Scan the records below for the string "agent" and return every line where it appears.

============

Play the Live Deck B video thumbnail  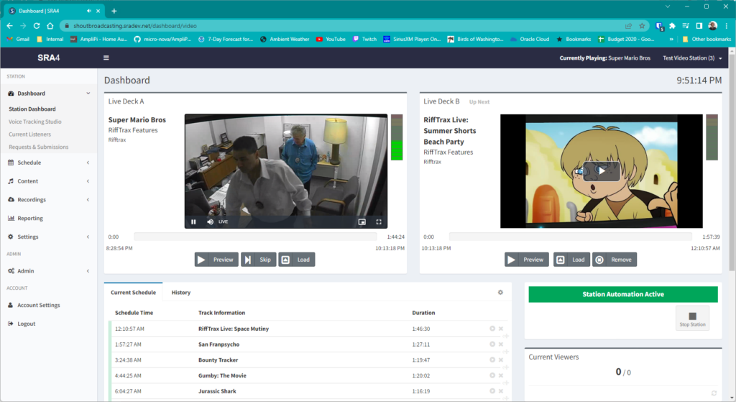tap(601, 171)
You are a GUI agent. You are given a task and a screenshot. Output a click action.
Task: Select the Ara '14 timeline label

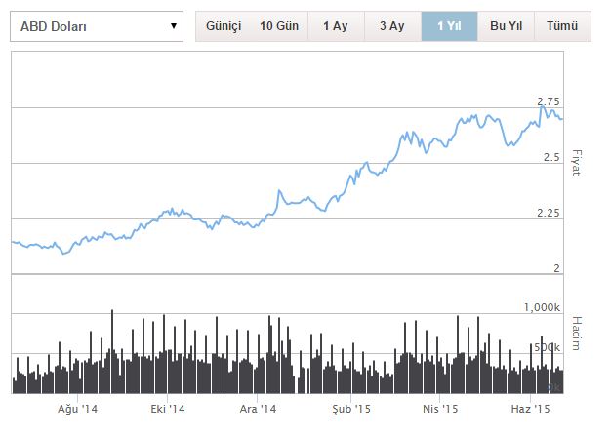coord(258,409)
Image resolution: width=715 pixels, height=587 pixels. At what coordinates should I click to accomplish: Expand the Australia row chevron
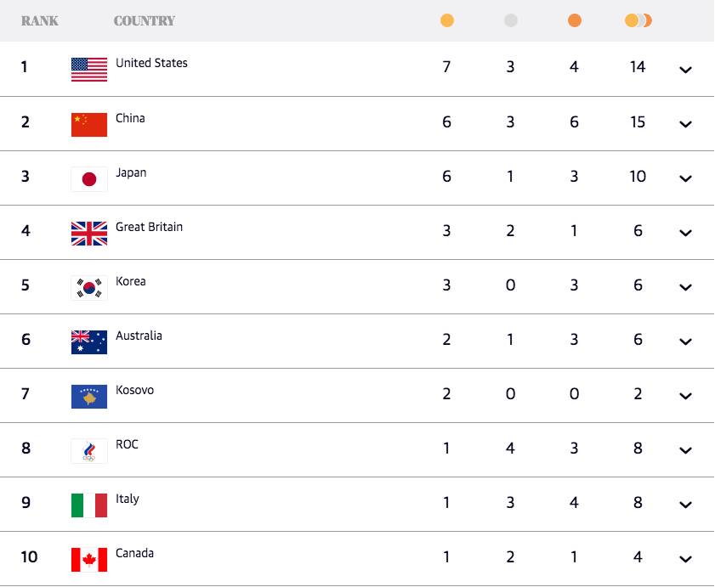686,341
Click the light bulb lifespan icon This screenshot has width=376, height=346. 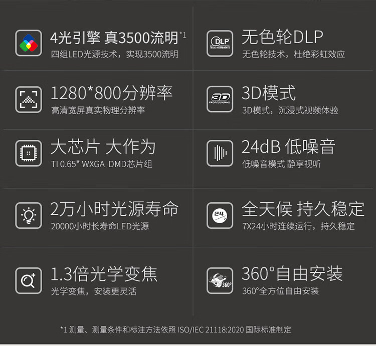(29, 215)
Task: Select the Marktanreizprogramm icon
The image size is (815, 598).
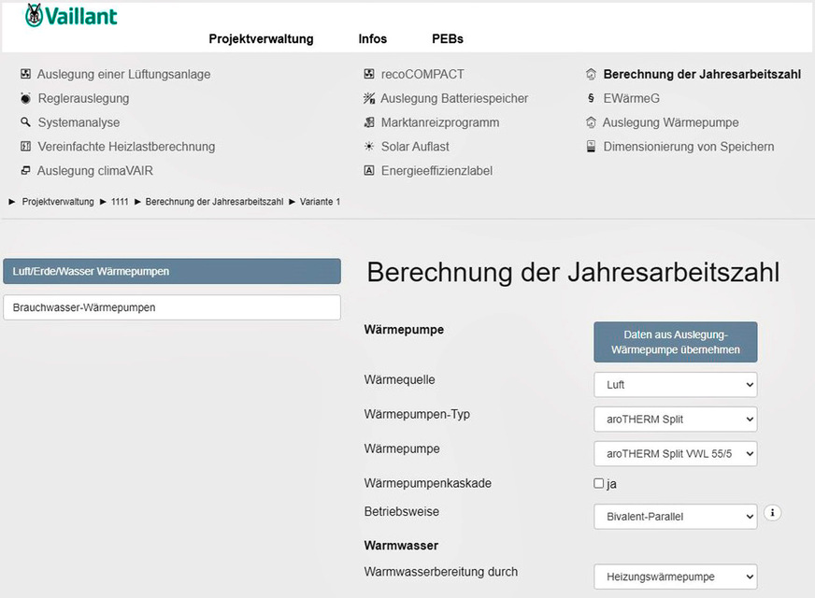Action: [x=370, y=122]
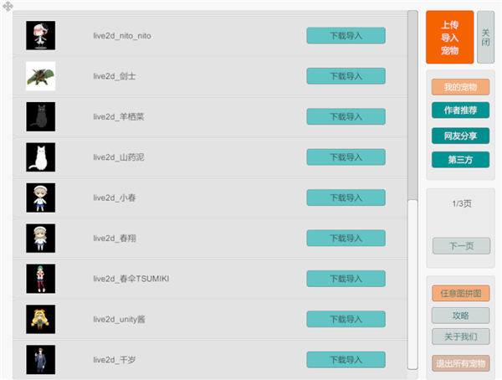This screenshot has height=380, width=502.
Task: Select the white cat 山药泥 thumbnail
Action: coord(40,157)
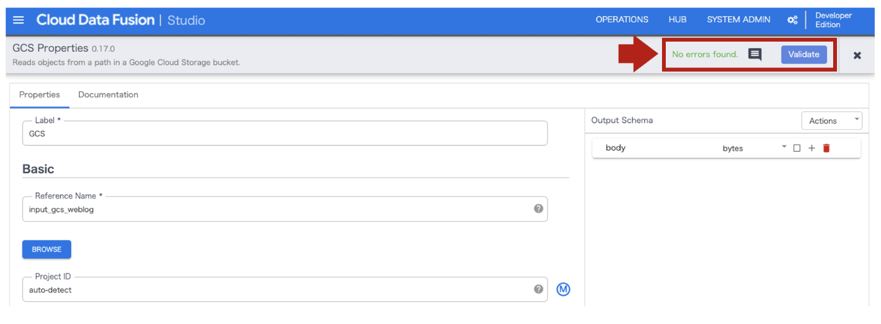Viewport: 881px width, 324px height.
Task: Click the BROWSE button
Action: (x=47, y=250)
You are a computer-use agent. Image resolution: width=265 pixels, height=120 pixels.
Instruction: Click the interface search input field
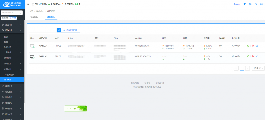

============

### Your solution
You are a GUI agent. You are given a task and a screenshot. Output a click action.
You are a computer-use agent. Image resolution: width=265 pixels, height=120 pixels.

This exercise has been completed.